Fase 6 LA FIRMA: Dopo altri 7 colloqui nella stessa azienda con HR, assistente HR, direttore commerciale, assistente del direttore commerciale, amministratore delegato, azionisti e pure con il custode, vieni assunta. Chiaramente accetti un’offerta un pò sotto alle aspettative perchè un lavoro ti serve e ti hanno promesso che in 6 mesi massimo un anno, se sei brava farai carriera. Ma che ti frega? tanto tu sei un’inguaribile entusiasta e non lo fai per i soldi ma perchè vuoi fare la differenza e dimostrare quanto sei brava.

Fase 7 L’INIZIO: I primi giorni. Cerchi di fare amicizia e di essere simpatica con tutti ma non puoi fare a meno di chiederti perchè a te chiedessero il Kazako quando intorno a te vedi persone che non hanno ancora capito che quella X rossa in alto a destra serve per chiudere Excel e che Pivot non è un poeta francese. Ma sei sveglia, sicuramente con te vogliono fare un salto di qualità e cambiare le sorti dell’azienda.

Fase 8 LA FINE: Passano 6 mesi, passa il primo anno, passano due anni e si sta per concludere il terzo… il tuo entusiasmo ormai è un vago ricordo un pò come anche la taglia 42. Nonostante il tuo duro lavoro, i risultati, la fatica, le ore piccole e le tue competenze nulla cambia. A nessuno importa quello che hai da dire, ti viene ordinato cosa fare e come lo devi fare. Non c’è riconoscimento o voglia di investire su di te. Piombi in una sorta di depressione, vai avanti per inerzia e ti ripeti che ci deve essere più di questo perché nemmeno quando hai iniziato a lavorare più di 15  anni fa ti sentivi coì inutile.

A questo punto devi scegliere, devi scegliere se scendere a compromessi con te stessa e rimanere li, sapendo che verranno prosciugate tutte le tue cellule ed energie, che nulla andrà mai bene e che col tempo non solo non avrai più il coraggio di esporre le tue idee, ma nemmeno ne avrai più di idee.
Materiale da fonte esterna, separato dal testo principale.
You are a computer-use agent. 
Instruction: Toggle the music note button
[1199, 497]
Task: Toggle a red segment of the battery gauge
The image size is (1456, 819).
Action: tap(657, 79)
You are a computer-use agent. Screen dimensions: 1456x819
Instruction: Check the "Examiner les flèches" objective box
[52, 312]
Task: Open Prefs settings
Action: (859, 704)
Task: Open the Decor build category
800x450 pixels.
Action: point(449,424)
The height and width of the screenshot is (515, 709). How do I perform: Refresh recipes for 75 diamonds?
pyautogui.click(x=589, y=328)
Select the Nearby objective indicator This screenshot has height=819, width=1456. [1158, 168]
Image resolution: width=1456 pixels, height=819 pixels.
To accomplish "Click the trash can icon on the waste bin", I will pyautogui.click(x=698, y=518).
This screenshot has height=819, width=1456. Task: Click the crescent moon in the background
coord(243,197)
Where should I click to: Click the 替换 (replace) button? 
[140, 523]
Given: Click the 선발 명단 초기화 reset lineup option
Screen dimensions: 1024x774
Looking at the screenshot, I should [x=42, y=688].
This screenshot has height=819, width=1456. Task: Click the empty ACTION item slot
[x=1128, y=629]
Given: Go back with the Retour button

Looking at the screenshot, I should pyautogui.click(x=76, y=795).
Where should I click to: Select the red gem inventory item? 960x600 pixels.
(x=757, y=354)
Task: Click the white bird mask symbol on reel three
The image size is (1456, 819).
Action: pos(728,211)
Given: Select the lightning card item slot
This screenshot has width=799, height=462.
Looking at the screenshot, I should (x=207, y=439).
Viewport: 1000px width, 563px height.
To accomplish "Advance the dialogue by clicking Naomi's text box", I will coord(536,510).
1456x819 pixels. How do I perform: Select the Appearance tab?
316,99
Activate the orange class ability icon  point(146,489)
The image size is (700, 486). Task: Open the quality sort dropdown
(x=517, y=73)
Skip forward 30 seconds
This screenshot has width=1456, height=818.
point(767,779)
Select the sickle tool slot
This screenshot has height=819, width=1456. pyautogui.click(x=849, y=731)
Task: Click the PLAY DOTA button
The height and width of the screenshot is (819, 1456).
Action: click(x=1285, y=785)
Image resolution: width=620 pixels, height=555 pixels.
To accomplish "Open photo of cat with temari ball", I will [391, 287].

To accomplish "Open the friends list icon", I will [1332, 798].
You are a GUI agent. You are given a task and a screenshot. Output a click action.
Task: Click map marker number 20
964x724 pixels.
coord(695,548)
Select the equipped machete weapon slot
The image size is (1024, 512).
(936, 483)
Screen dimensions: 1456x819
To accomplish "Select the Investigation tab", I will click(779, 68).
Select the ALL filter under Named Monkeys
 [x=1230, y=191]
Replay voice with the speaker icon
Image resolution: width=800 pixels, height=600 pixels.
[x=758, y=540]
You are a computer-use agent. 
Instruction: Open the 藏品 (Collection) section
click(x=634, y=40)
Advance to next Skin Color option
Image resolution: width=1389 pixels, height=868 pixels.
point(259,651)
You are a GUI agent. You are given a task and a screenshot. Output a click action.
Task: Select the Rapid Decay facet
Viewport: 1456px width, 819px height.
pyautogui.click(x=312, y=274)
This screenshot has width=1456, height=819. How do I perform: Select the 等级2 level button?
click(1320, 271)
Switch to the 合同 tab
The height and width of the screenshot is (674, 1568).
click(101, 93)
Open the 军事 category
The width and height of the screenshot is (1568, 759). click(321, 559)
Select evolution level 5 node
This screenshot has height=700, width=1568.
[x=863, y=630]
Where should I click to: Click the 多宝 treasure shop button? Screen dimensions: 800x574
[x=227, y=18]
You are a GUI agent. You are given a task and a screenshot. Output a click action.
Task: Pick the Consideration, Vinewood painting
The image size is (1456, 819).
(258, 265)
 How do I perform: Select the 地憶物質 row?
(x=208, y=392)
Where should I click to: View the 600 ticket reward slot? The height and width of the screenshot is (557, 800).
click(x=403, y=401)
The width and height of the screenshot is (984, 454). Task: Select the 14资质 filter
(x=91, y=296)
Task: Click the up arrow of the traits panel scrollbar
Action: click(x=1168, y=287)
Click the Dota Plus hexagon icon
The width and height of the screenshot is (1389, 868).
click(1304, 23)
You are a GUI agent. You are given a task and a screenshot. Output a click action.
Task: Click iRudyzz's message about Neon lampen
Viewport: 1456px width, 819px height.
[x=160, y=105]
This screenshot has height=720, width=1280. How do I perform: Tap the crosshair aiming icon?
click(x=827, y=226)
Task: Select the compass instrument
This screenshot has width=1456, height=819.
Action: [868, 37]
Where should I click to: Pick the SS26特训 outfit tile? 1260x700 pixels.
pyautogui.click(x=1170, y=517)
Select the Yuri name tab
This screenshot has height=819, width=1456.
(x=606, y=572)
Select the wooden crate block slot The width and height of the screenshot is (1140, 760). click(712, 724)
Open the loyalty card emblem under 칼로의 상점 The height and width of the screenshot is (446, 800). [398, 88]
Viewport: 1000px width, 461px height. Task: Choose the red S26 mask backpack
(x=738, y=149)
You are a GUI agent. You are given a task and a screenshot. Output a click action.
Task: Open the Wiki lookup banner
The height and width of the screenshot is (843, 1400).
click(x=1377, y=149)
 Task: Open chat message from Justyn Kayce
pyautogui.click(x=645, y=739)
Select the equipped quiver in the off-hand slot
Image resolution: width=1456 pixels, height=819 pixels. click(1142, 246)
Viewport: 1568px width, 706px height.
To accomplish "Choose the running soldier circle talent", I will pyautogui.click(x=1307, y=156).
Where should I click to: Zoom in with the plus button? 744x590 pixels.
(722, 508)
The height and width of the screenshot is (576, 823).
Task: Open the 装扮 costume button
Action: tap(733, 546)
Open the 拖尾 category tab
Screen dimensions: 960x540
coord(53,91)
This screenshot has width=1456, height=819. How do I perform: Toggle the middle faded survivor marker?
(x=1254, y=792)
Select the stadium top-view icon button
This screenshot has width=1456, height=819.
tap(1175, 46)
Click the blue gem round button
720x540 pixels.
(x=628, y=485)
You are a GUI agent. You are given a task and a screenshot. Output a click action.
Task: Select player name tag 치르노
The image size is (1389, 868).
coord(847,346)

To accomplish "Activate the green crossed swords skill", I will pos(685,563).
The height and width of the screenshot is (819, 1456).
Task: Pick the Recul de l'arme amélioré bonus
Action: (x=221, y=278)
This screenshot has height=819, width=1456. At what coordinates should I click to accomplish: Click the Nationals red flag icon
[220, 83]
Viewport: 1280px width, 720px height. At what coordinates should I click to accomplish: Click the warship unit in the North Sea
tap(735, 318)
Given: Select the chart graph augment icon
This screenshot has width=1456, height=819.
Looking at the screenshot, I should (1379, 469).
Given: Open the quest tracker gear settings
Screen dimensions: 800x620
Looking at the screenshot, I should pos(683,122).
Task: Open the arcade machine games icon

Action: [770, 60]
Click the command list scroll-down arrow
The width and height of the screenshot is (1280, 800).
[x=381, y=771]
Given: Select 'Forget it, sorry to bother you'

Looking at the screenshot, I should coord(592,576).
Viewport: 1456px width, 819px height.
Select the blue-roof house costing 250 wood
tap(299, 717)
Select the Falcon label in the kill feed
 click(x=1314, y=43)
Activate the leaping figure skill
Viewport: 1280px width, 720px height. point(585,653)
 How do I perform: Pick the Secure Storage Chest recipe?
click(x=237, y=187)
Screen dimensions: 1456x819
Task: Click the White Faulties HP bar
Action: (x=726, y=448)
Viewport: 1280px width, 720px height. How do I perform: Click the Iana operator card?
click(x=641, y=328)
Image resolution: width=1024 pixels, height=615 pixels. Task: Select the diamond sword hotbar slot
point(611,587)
Avrai una regressione, perderai quello che hai acquisito negli anni, non ci sarà una crescita e non potrai investire nella tua formazione, non potrai crescere insieme all’azienda e alle persone intorno a te.

La seconda opzione è quella di prendere tutto il coraggio che ti è rimasto e andare via, lasciando l’azienda n.7 e ricominciando dalla fase 1, con un nuovo font nel tuo CV, una nuova esperienza e mettendo in discussione le tue capacità e competenze, quelle che fino a poco tempo prima indossavi come una corona.  Una volta una collega mi disse “Scegliere è un lusso”, non avevo idea di cosa volesse dire. Oggi lo so. Nonostante ciò sono dell’idea che tutti dovrebbero poter scegliere e sentirsi realizzati, avere tempo per le proprie passioni e soprattutto andare al lavoro con un sorriso.

Io non ho mai odiato il mio lavoro, e tanto meno il mio capo. Mi spiace che nessuno mi abbia spiegato che il mondo gira così, che purtroppo non sempre la tua competenza, il sapere fare e l’entusiasmo vengono capiti e apprezzati, che la meritocrazia (soprattutto in Italia) è cosa per pochi. Probabilmente anche se me lo avessero spiegato avrei dovuto piantarci il naso, ma credo fermamente che siamo attori nella nostra vita e se davvero lo vogliamo possiamo cambiare le cose (si insomma un pò quello che dicono nelle televendite).

Ora non mando più CV, i tacchi li metto solo quando voglio e le foto le faccio in vacanza. Ho deciso di fare qualcosa che mi piace e soprattutto aiutare gli altri a poter avere una seconda scelta. Scegliere non deve più essere un lusso ma la normalità.